AAA antiliberali cercasi

Il guaio è che tra i nostri intellettuali un antiliberale reo confesso non lo trovi neanche se li sottoponi al waterboarding più invasivo.

Non esiste da noi uno schieramento culturale degno di questo nome che inalberi la nobile bandiera dell’ antiliberalismo.

Basta un ammicco o una faccia pensosa e anche la personalità più autoritaria e paternalista entra di diritto nell’ alveo liberale.

liberal fascism

E dire che appena t’ imbatti in una discussione politica – non importa se al bar o in qualche aula universitaria – li vedi tutti così scattanti nel proporre una congerie di regole e leggine risolutrici di cui vanno tanto fieri. E intanto regole e “leggine risolutrici” si affastellano nel nostro ordinamento alimentando un mostro che esige ogni giorno sacrifici umani.

Facendo un po’ di storia il vizietto risale all’ antifascismo d’ antan e alla sua insana passione per la “sintesi” tra libertà e eguaglianza: “tutto” e il “contrario di tutto” dovevano darsi la mano costi quel che costi per colpire uniti il regime dispotico.

Sul banco degli imputati salgono allora il “liberalsocialismo” di Carlo Rosselli e Piero Gobetti, il Partito d’ Azione, il movimento Giustizia e Libertà, e tutta la sfilata di ircocervi che hanno partorito una confusa genia di intellettuali almeno tanto influenti quanto cervellotici. Tutti elucubranti generali senza esercito (la pratica fece puntualmente esplodere le loro contraddizioni e a loro non restò che rifugiarsi nelle Università) vogliosi di “liberalizzare” (a parole) il socialismo e “socializzare” la libertà.

Nasce da lì questa notte intellettuale in cui tutte le vacche sono grigie, così come nasce da lì questa Costituzione pasticciata scritta su un tavolino a tre gambe e in cui si ritrovano a meraviglia le “menti pasticciate”, nasce da lì un’ identità vaga che, se non ci farà essere “niente”, nemmeno ci fa essere colpevoli di “niente”… un bel vantaggio per chi attraversa un secolo pieno di colpe da attribuire come il Novecento.

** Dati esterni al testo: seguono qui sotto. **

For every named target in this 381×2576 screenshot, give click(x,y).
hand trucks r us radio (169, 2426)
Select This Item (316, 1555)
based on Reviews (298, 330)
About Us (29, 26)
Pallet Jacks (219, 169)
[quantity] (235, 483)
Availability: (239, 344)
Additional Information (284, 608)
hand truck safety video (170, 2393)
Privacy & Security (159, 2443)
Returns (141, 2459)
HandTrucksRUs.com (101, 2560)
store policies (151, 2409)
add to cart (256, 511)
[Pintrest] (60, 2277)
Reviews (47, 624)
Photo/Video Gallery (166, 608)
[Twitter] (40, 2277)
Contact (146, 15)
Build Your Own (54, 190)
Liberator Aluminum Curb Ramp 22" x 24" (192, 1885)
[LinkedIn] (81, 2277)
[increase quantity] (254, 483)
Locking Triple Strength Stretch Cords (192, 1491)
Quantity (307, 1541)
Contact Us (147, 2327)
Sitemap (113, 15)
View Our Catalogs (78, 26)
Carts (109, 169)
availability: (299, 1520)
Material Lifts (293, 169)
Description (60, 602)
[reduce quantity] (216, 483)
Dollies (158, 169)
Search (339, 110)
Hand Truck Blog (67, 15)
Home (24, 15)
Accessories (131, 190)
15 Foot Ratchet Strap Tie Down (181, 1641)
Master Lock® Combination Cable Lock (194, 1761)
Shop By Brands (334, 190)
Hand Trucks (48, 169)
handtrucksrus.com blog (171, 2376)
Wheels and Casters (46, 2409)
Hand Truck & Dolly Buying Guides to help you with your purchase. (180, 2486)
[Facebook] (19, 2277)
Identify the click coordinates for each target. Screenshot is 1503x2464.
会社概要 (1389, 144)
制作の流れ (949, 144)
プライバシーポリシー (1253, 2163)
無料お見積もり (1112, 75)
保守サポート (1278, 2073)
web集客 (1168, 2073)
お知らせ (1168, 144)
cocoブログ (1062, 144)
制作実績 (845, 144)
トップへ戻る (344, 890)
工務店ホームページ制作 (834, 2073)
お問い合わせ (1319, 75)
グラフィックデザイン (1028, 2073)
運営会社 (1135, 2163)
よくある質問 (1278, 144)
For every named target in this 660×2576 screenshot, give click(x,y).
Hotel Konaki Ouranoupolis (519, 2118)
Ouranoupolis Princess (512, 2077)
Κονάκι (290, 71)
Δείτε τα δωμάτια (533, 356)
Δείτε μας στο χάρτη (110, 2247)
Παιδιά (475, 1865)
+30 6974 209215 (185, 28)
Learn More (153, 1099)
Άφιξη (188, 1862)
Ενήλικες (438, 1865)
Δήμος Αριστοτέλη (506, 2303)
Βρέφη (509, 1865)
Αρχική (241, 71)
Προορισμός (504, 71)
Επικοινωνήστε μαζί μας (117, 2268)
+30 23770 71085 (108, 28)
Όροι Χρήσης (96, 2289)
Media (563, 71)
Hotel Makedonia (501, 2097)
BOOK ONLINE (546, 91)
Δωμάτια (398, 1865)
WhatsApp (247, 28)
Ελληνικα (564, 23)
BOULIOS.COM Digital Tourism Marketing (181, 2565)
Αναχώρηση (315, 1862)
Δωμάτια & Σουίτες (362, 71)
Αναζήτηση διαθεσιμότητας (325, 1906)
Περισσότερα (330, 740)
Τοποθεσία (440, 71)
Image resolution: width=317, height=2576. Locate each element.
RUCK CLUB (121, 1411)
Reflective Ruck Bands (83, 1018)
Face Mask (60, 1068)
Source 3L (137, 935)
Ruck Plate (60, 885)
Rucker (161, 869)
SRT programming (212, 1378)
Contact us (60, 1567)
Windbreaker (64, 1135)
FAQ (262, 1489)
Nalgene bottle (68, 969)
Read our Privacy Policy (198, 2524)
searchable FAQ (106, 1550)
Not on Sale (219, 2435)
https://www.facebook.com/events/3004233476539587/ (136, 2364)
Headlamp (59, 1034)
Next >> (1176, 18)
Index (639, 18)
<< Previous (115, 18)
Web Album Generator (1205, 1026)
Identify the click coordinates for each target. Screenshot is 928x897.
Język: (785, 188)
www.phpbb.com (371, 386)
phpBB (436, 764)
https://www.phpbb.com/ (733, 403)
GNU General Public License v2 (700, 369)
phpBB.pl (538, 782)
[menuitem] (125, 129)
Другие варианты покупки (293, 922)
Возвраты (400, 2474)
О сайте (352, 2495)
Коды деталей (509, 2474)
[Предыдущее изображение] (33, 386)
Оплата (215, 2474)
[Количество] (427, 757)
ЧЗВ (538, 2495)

… dopo la caduta del Muro di Berlino, quando nessuno, a sinistra, osava proclamarsi “antiliberale” (i nostalgici rimasero una sparuta minoranza)… nessuno pensò di dover fare sul serio i conti col fallimento del “socialismo reale”, la vacua formula liberalsocialista venne in soccorso agli sconfitti della storia, offrendosi come la comoda risorsa ideologica che consentiva di non essere coinvolti dal crollo della casa madre sovietica… e di conservare tutte le tradizionali riserve nei confronti del ‘mercato selvaggio’ e delle delle ingiustizie…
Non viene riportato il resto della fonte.